─── Data for analysis

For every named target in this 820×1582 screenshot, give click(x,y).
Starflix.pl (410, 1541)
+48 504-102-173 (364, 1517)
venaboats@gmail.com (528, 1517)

──────
─── Data for analysis

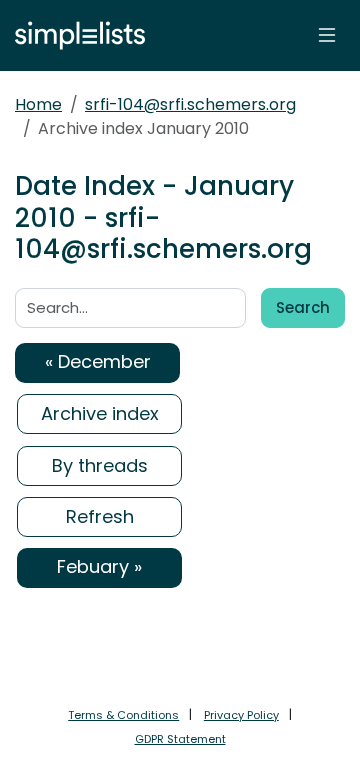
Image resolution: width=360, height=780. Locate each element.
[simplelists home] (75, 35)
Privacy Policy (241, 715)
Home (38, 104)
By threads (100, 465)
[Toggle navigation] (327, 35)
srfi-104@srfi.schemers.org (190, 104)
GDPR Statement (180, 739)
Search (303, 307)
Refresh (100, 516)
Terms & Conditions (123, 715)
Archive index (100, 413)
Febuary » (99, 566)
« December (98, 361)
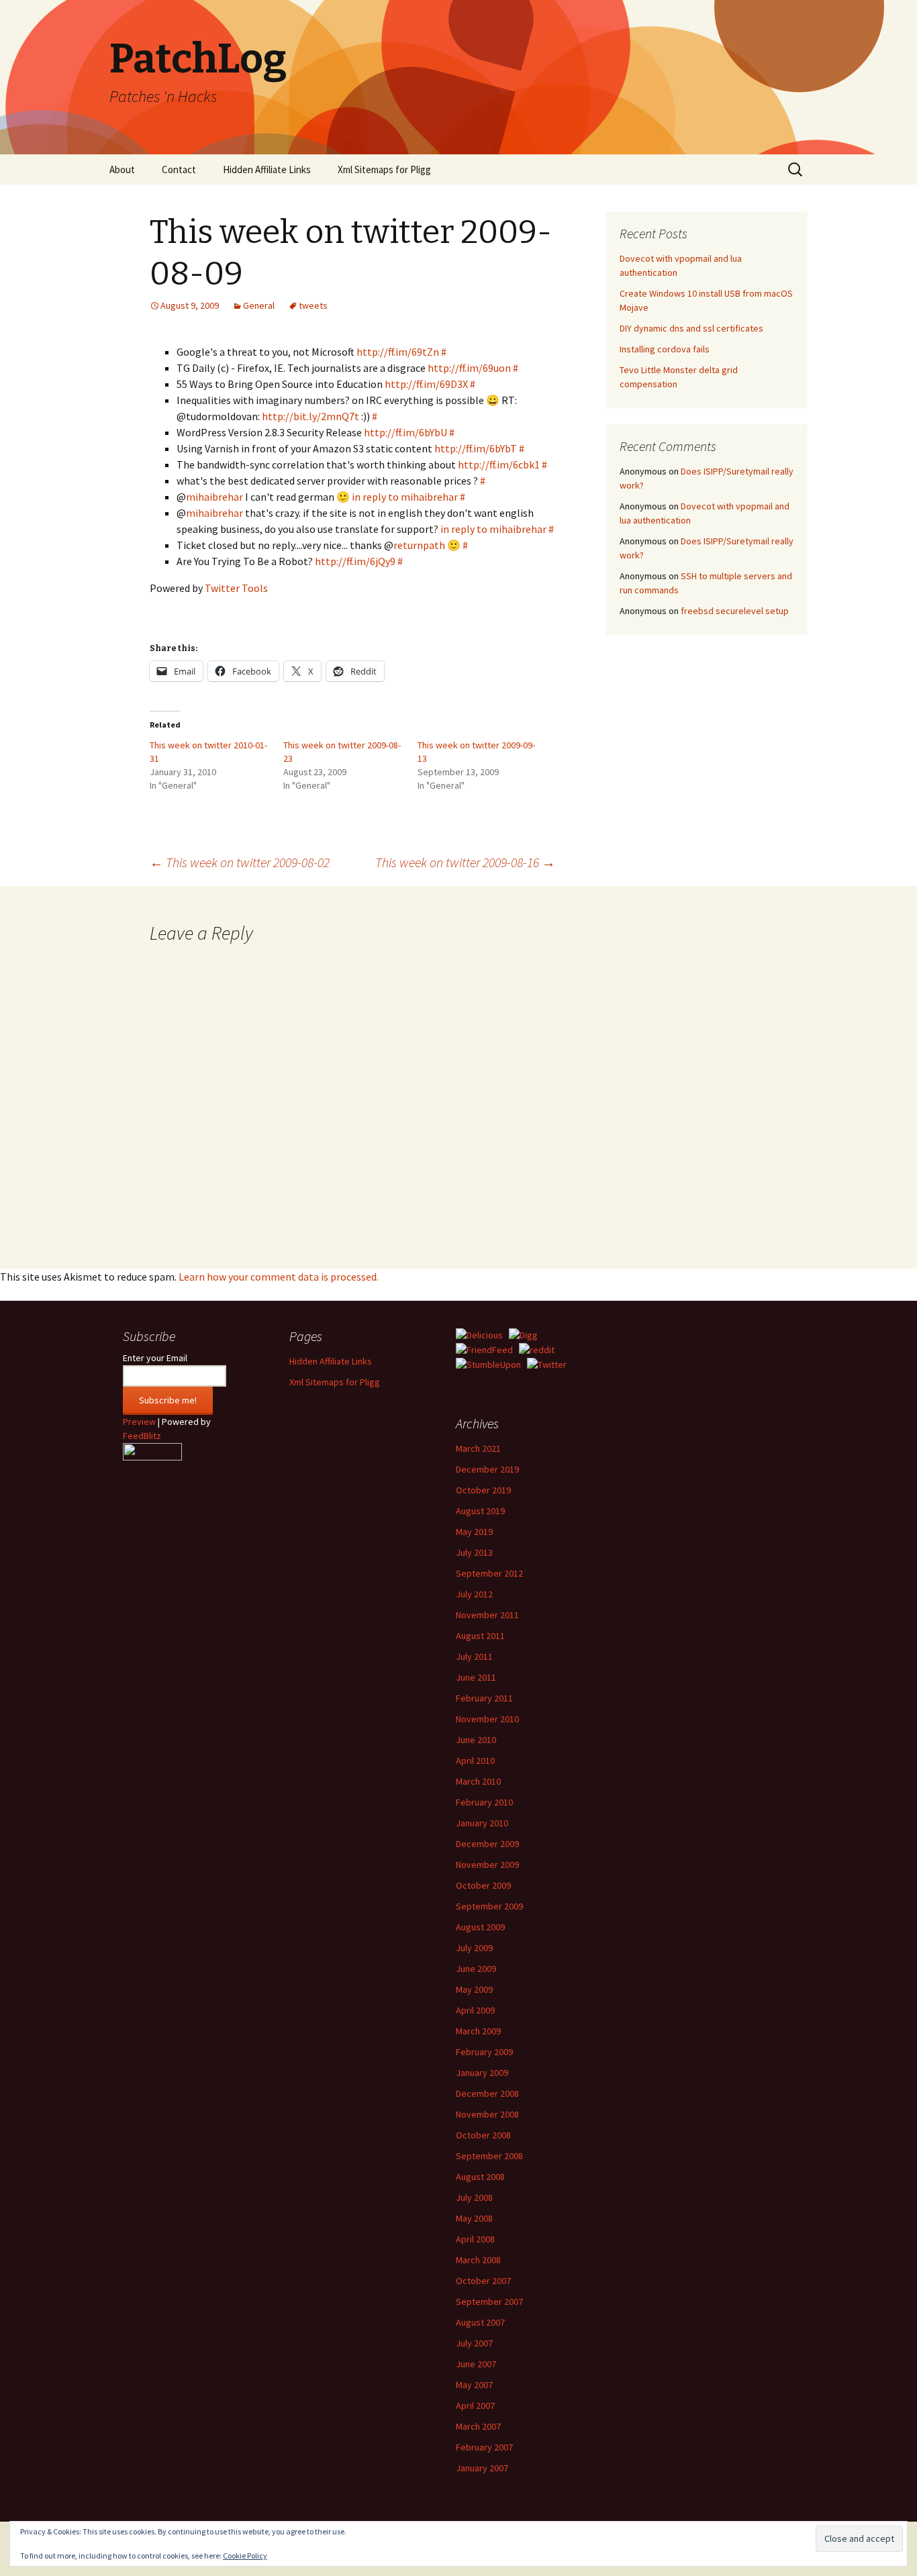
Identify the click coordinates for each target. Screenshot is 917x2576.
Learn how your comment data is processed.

──────

# Work to complete
Start with the line above containing "Archive index (100, 413)" and end with the line containing "Learn how your comment data is processed.". Set down that stretch exactly, without any pictures.

# Result for this exercise
Archive index (100, 413)
Febuary » (99, 566)
« December (98, 361)
Identify the click coordinates for each target. Screenshot is 917x2576.
Learn how your comment data is processed.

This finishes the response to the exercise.